- SET PROBLEM 1 -
Reproduce the forum thread below about fitting a rototiller to a Ford 4000 tractor, word for word and in full.

- TEXT EXTRACT -
--- Start ---

# Tractor to BIG?



## oldmanfarmer (Mar 24, 2016)

I have a 1969 Ford 4000 Diesel tractor that has 38" spin out rims which gives me a 6 to 7 foot width.
I want a rototiller but a seven foot tiller new cost over 2500 and a used 4 to 5 foot tiller run about 800.

What are your thoughts.
I am not looking to do acres and acres of tilling just a few garden lots here and there. One for wild life and one for the neighbors and one large one for my garden.

All input and questions needed.
I have a single 16" plow but no disk nor harrow.
Also I have NO farming experience just have had a small garden in the past, and now want to increase it to raising and storing my own food on a larger scale.


----------



## bmaverick (Feb 20, 2014)

OMF, 

Do you have access to normal rims to swap onto the Ford 4000? Then the rear PTO tiller costing would be about $800 to $1,200 for a good condition used one. 

Yes, a PTO driven tiller is a dream to making gardens from small plots to acres. Actually in eastern EU, that's how it's done today. Plenty of YT vids showing this with many of the gray market tractors. Yanmar, Kubota, Mitshubishi, Iseki, Satoh, JD, etc. 

My YM2610 is very close to a JD850. The JD850 is close to a Ford 3000 when looking at the gas to diesel Hp+torque together. Thus, your Ford 4000 is a step up and still can do the work of a compact tractor. 

I've seen tractor rims with tires on them for Ford's on CL and elsewhere at times. 

If you don't need the spin-out rim setup on the tractor, maybe you can work a trade with another Ford 4000 owner near you to swap and maybe $200 you get in cash. Then use the $200 towards the tiller.


----------



## deerhide (Oct 20, 2016)

oldmanfarmer said:


> I have a 1969 Ford 4000 Diesel tractor that has 38" spin out rims which gives me a 6 to 7 foot width.
> I want a rototiller but a seven foot tiller new cost over 2500 and a used 4 to 5 foot tiller run about 800.
> 
> What are your thoughts.
> ...

--- End ---

- SET PROBLEM 2 -
Render the lines of the entries below as a JSON list of strings, one string per line, skipping blank lines. Leave the pictures out.

- SUPPLIED DATA -
--- Start ---

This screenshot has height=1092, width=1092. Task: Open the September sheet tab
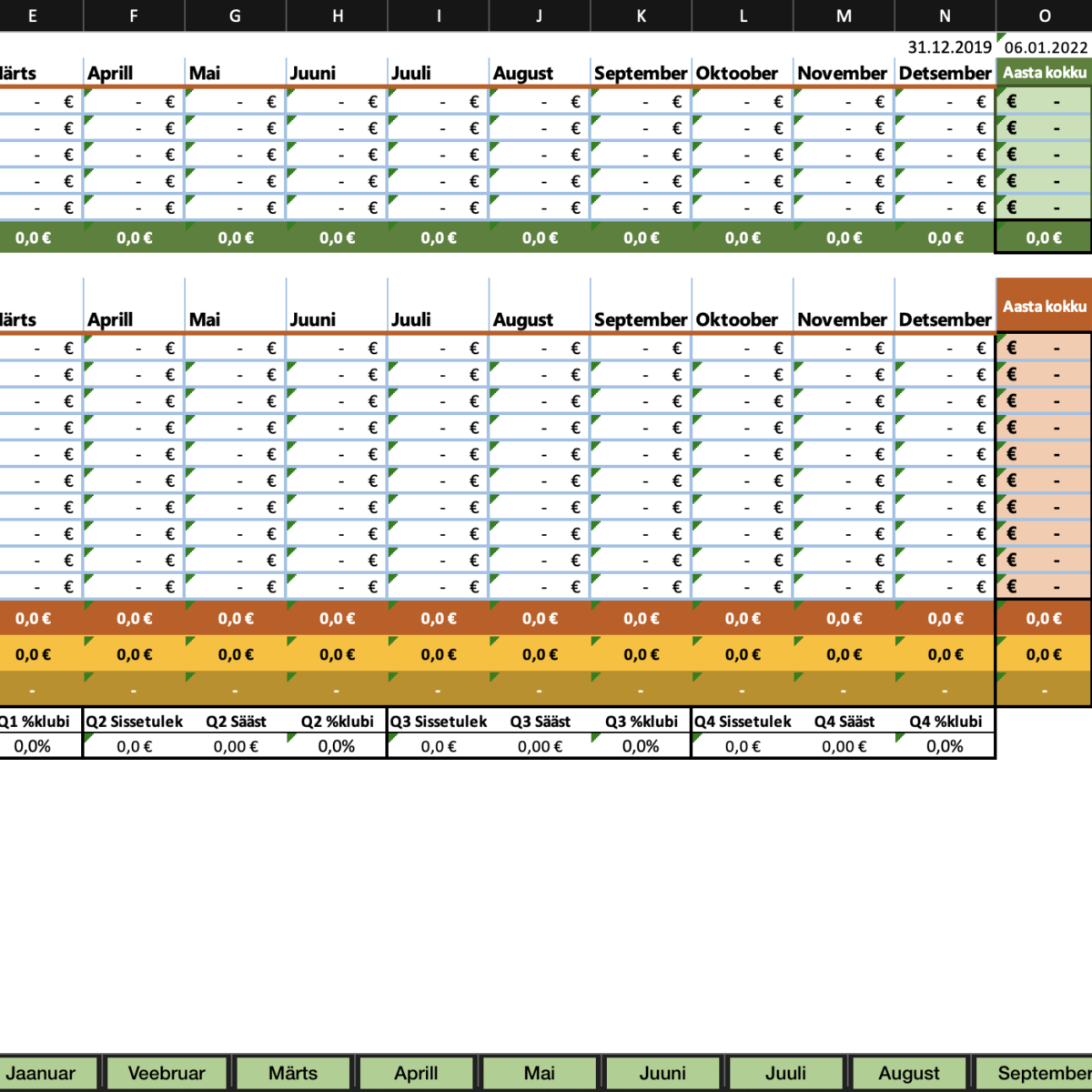coord(1037,1073)
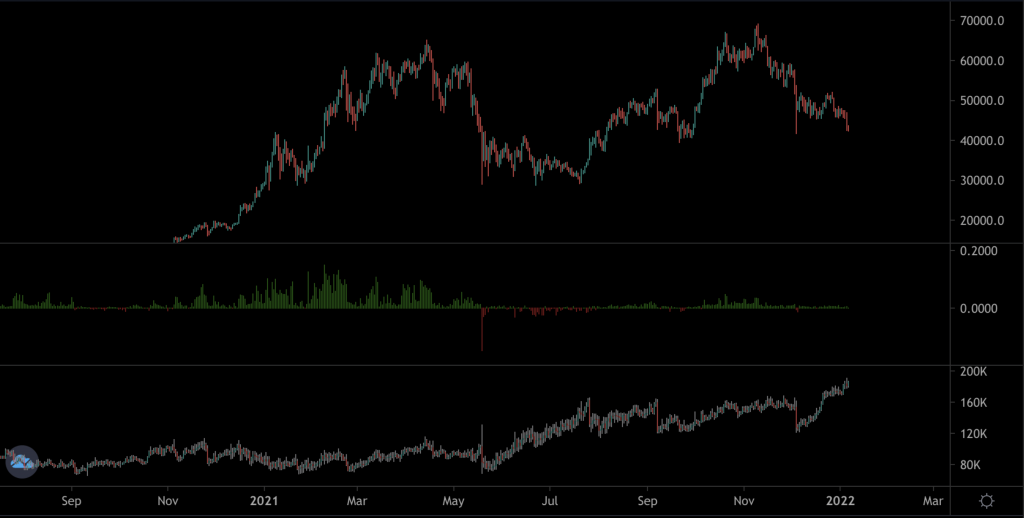Image resolution: width=1024 pixels, height=518 pixels.
Task: Click the 70000.0 price axis label
Action: pyautogui.click(x=982, y=21)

--- End ---

- FULL OUTPUT 1 -
# Tractor to BIG?



## oldmanfarmer (Mar 24, 2016)

I have a 1969 Ford 4000 Diesel tractor that has 38" spin out rims which gives me a 6 to 7 foot width.
I want a rototiller but a seven foot tiller new cost over 2500 and a used 4 to 5 foot tiller run about 800.

What are your thoughts.
I am not looking to do acres and acres of tilling just a few garden lots here and there. One for wild life and one for the neighbors and one large one for my garden.

All input and questions needed.
I have a single 16" plow but no disk nor harrow.
Also I have NO farming experience just have had a small garden in the past, and now want to increase it to raising and storing my own food on a larger scale.


----------



## bmaverick (Feb 20, 2014)

OMF, 

Do you have access to normal rims to swap onto the Ford 4000? Then the rear PTO tiller costing would be about $800 to $1,200 for a good condition used one. 

Yes, a PTO driven tiller is a dream to making gardens from small plots to acres. Actually in eastern EU, that's how it's done today. Plenty of YT vids showing this with many of the gray market tractors. Yanmar, Kubota, Mitshubishi, Iseki, Satoh, JD, etc. 

My YM2610 is very close to a JD850. The JD850 is close to a Ford 3000 when looking at the gas to diesel Hp+torque together. Thus, your Ford 4000 is a step up and still can do the work of a compact tractor. 

I've seen tractor rims with tires on them for Ford's on CL and elsewhere at times. 

If you don't need the spin-out rim setup on the tractor, maybe you can work a trade with another Ford 4000 owner near you to swap and maybe $200 you get in cash. Then use the $200 towards the tiller.


----------



## deerhide (Oct 20, 2016)

oldmanfarmer said:


> I have a 1969 Ford 4000 Diesel tractor that has 38" spin out rims which gives me a 6 to 7 foot width.
> I want a rototiller but a seven foot tiller new cost over 2500 and a used 4 to 5 foot tiller run about 800.
> 
> What are your thoughts.
> ...

- FULL OUTPUT 2 -
[
  "This screenshot has height=1092, width=1092. Task: Open the September sheet tab",
  "coord(1037,1073)",
  "Image resolution: width=1024 pixels, height=518 pixels.",
  "Task: Click the 70000.0 price axis label",
  "Action: pyautogui.click(x=982, y=21)"
]